CLI
CLI
Inspect operations, execute calls, and automate smoke checks or schedule creation from a schema-aligned command line.
Install
Pick the install mode that matches the job
Zero install
npx @tsfm-ai/tsfm-cli@latest list --base-url https://api.tsfm.ai
Best for first use, troubleshooting, and docs-driven exploration.
Global install
npm i -g @tsfm-ai/tsfm-cli
Best for operators who rely on the CLI every day on secured workstations.
Pinned dependency
pnpm add -D @tsfm-ai/tsfm-cli
Best for CI and repo-local workflows that should be lockfile stable.
When to use it
The CLI is the shortest path between the reference docs and a real request. It is ideal for smoke checks, on-call debugging, and schema inspection when you do not want to write a temporary script.
If you are still feeling out the surface area, the CLI is usually a better starting point than an SDK. If you are building a long-lived service integration, move to the SDKs.
Workflow
A reliable terminal path from discovery to execution
- 1Start with `tsfm list` to confirm schema reachability and discover operation ids.
- 2Run `tsfm inspect <operationId>` before you call anything with a body or path params.
- 3Move stable payloads into files and use `--json` once a workflow becomes part of automation.

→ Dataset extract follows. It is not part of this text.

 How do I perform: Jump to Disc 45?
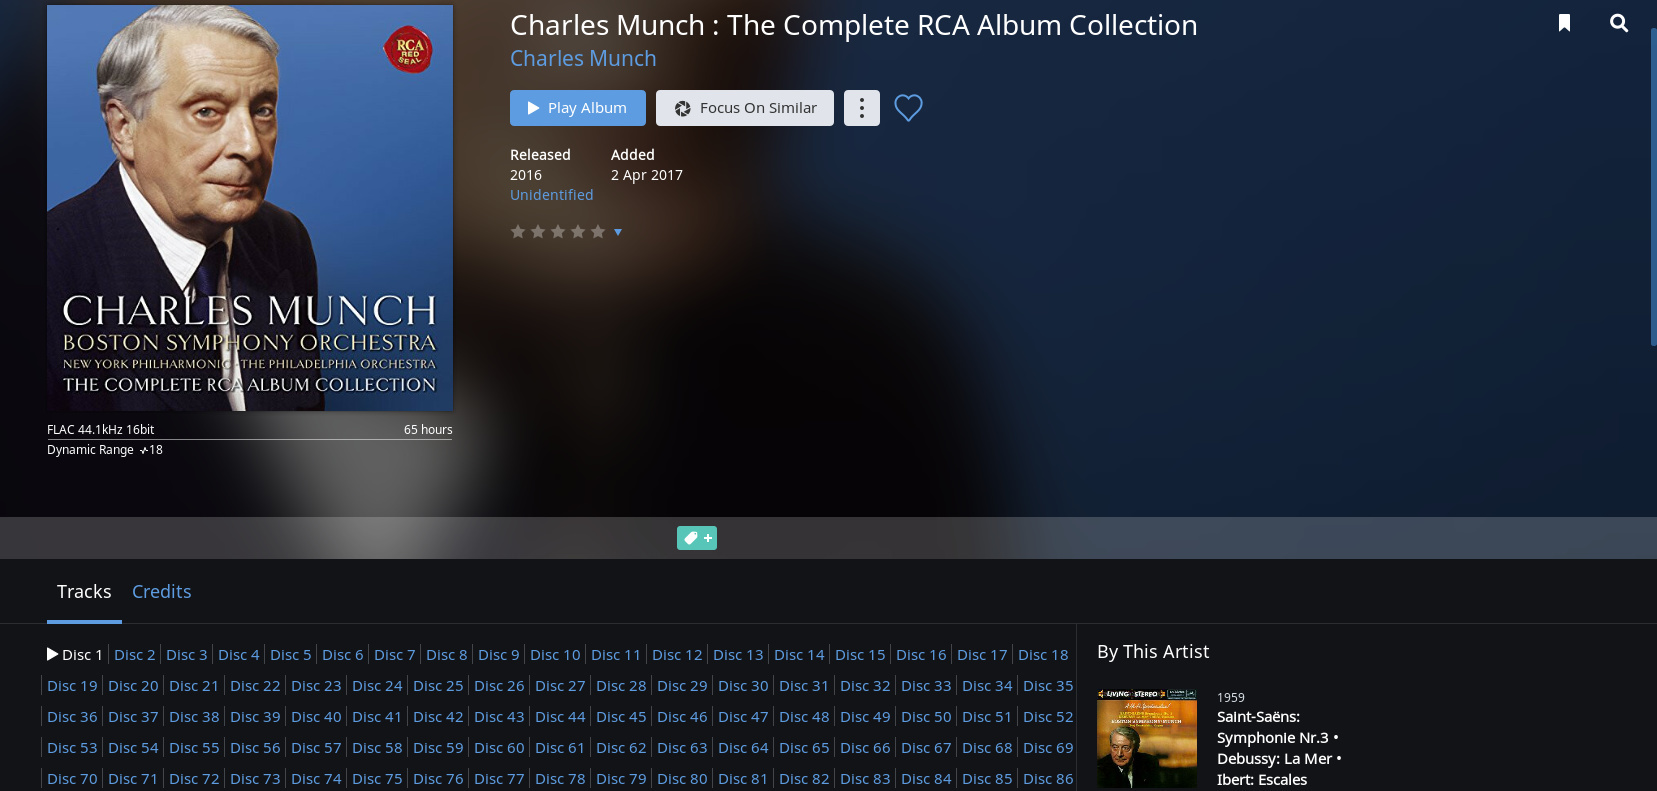(x=621, y=716)
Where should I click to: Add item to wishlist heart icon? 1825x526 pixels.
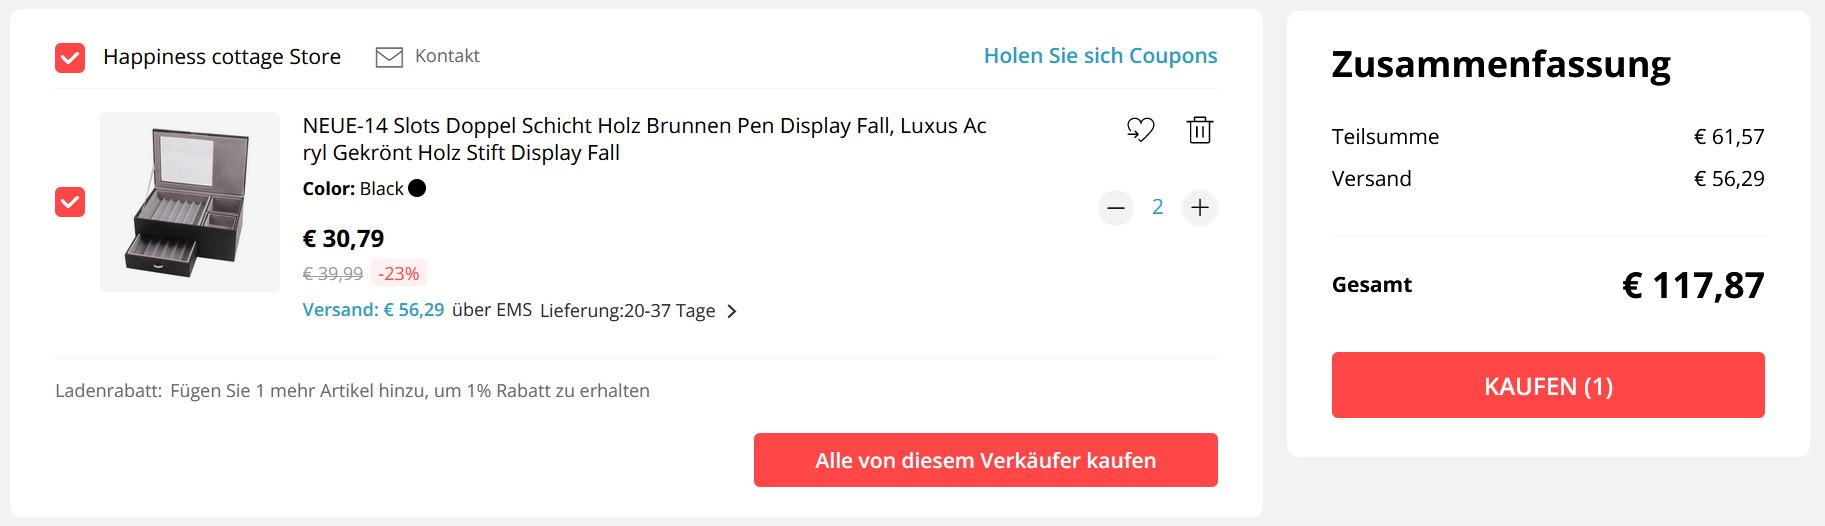click(1140, 130)
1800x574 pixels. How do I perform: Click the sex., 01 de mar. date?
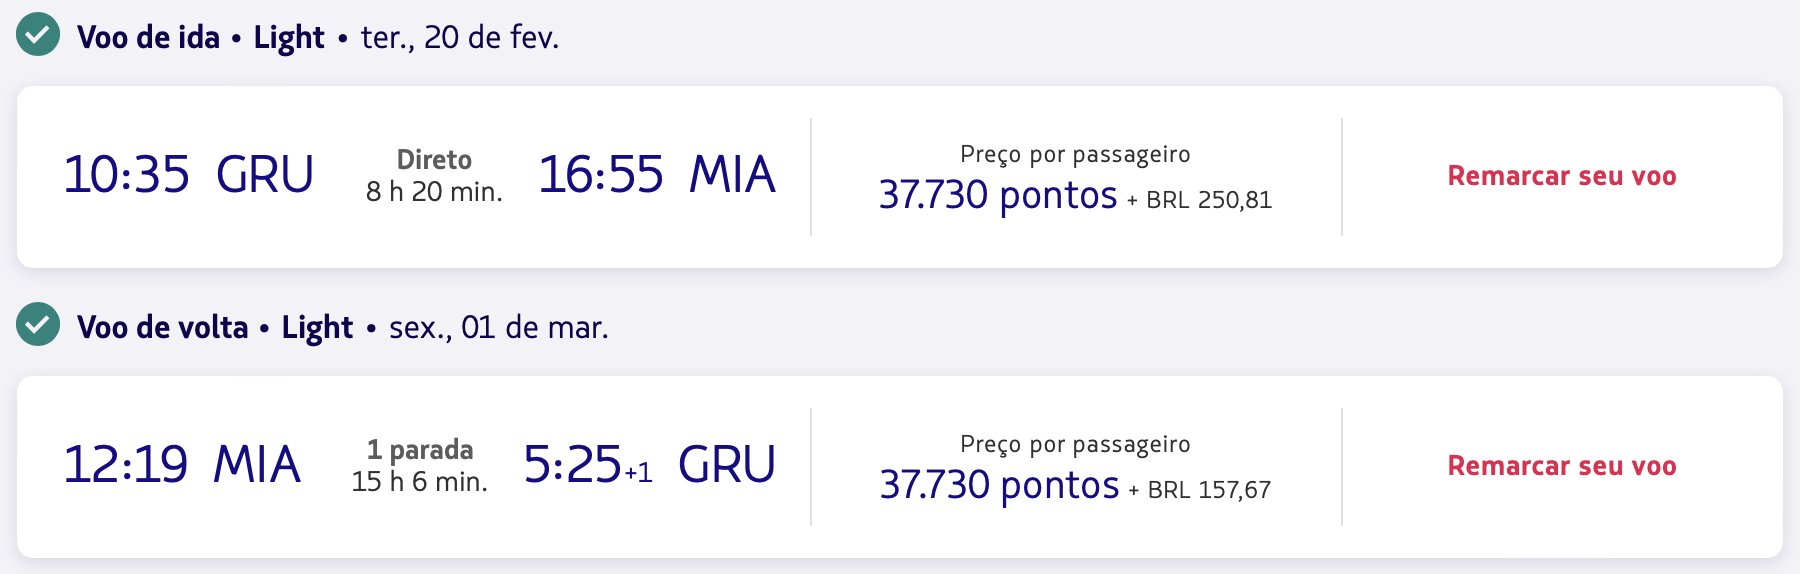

# discover operations from live schema
tsfm list --base-url https://api.tsfm.ai
# inspect one operation contract
tsfm inspect forecast --base-url https://api.tsfm.ai
# execute one operation
tsfm call forecast \
--base-url https://api.tsfm.ai \
--api-key "$TSFM_API_KEY" \
--body-file ./payloads/forecast.json \
--jsonAutomation
Use the CLI as a release-confidence tool
The CLI exits non-zero on non-2xx responses, which makes it a good fit for deployment gates and smoke tests. Keep the checks cheap: a health probe plus one representative forecast is usually enough to catch drift.
Pair CLI checks with the API reference so failures map cleanly to a known runbook.
# CI-friendly smoke check
set -euo pipefail
tsfm list --base-url "$TSFM_API_BASE_URL" --json > /tmp/ops.json
tsfm call getHealth --base-url "$TSFM_API_BASE_URL" --json
tsfm call forecast \
--base-url "$TSFM_API_BASE_URL" \
--api-key "$TSFM_API_KEY" \
--body-file ./payloads/forecast-smoke.json \
--json | jq '.status == 200'Operational guidance
The flags and behaviors that matter in real environments
Command reference
| Field | Type | Required | Description |
|---|---|---|---|
| list | read | No | Print operation ids discovered from OpenAPI schema. |
| inspect <operationId> | read | Yes | Show method/path/required params for one operation. |
| call <operationId> | execute | Yes | Execute an API operation with --path, --query, and --body inputs. |
Credential precedence
Flags override environment variables so scripts can stay explicit.
| Field | Type | Required | Description |
|---|---|---|---|
| 1. --token | flag | No | Highest priority; useful for session-scoped account actions. |
| 2. --api-key | flag | No | Recommended for CI and server-side forecasting automation. |
| 3. TSFM_API_TOKEN | env | No | Fallback token env var. |
| 4. TSFM_API_KEY | env | No | Fallback API key env var for unattended jobs. |
- Prefer `--json` whenever another process needs to parse the output.
- Use `--token` for user-scoped account calls and `--api-key` for unattended automation.
- Log the operation id and HTTP status in CI so failures map back to the API contract quickly.
- Keep representative payload fixtures in version control once a workflow is production-facing.